Tumor Board Conference from the University of Pittsburgh
Tumor Board Conference from the University of Pittsburgh
The patient is a 64-year-old woman with a nonhealing oral ulcer.
Karen T. Pitman, MD: We will be discussing the case of a 64-year-old
woman who was referred to the Department of Otolaryngology, University
of Pittsburgh Medical Center, with the chief complaint of a nonhealing
ulcer in the oral cavity that had been present for 2 months. Upon further
questioning, the patient noted the recent onset of right otalgia and a
10-pound weight loss.
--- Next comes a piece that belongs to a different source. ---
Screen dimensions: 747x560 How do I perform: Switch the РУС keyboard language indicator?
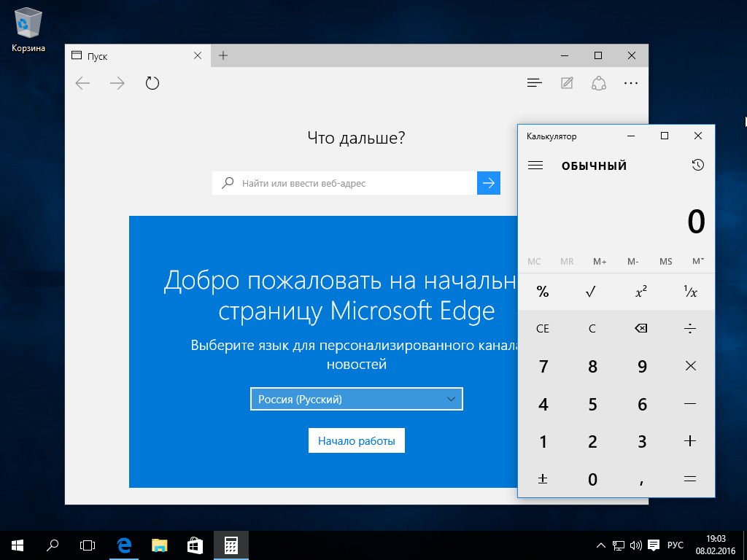(676, 545)
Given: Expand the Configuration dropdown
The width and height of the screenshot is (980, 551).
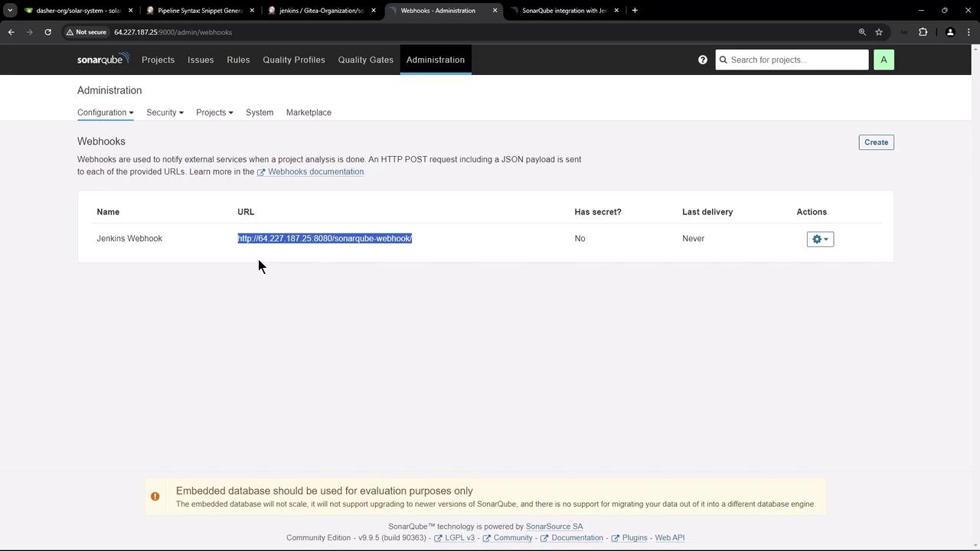Looking at the screenshot, I should (x=106, y=112).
She denied experiencing trismus or odynophagia.
The patient's social history was remarkable for alcohol and tobacco
abuse. Her past medical and surgical history was remarkable only for periodontal
disease and the subsequent loss of all dentition 10 years ago. An otolaryngologist
in the community had seen her 2 weeks prior to referral, and a biopsy of
the oral ulcer disclosed squamous cell carcinoma.
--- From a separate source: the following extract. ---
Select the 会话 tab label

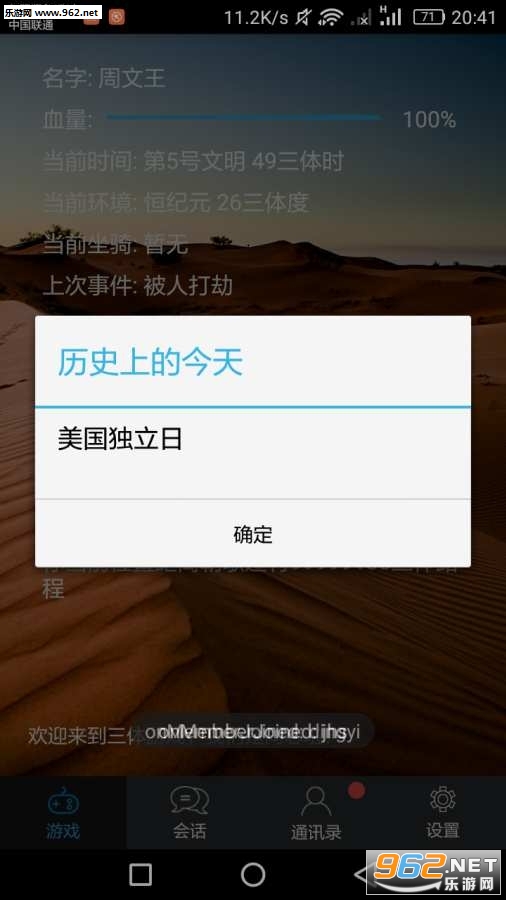click(189, 831)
On physical examination, the patient appeared to be adequately nourished
and to be her stated age. Inspection of the oral cavity revealed that the
patient was edentulous and had an ulcerative lesion of the right retromolar
trigone, which extended into the soft palate, buccal mucosa, and base of
the tongue. Leukoplakia was noted along the floor of the mouth and the
right ventral surface of the tongue. Figure
1 depicts the location of the lesion, which had its epicenter on the
alveolar process of the ascending ramus of the mandible.
Flexible fiberoptic examination of the nasopharynx, hypopharynx, and
larynx was normal. There was no palpable cervical adenopathy.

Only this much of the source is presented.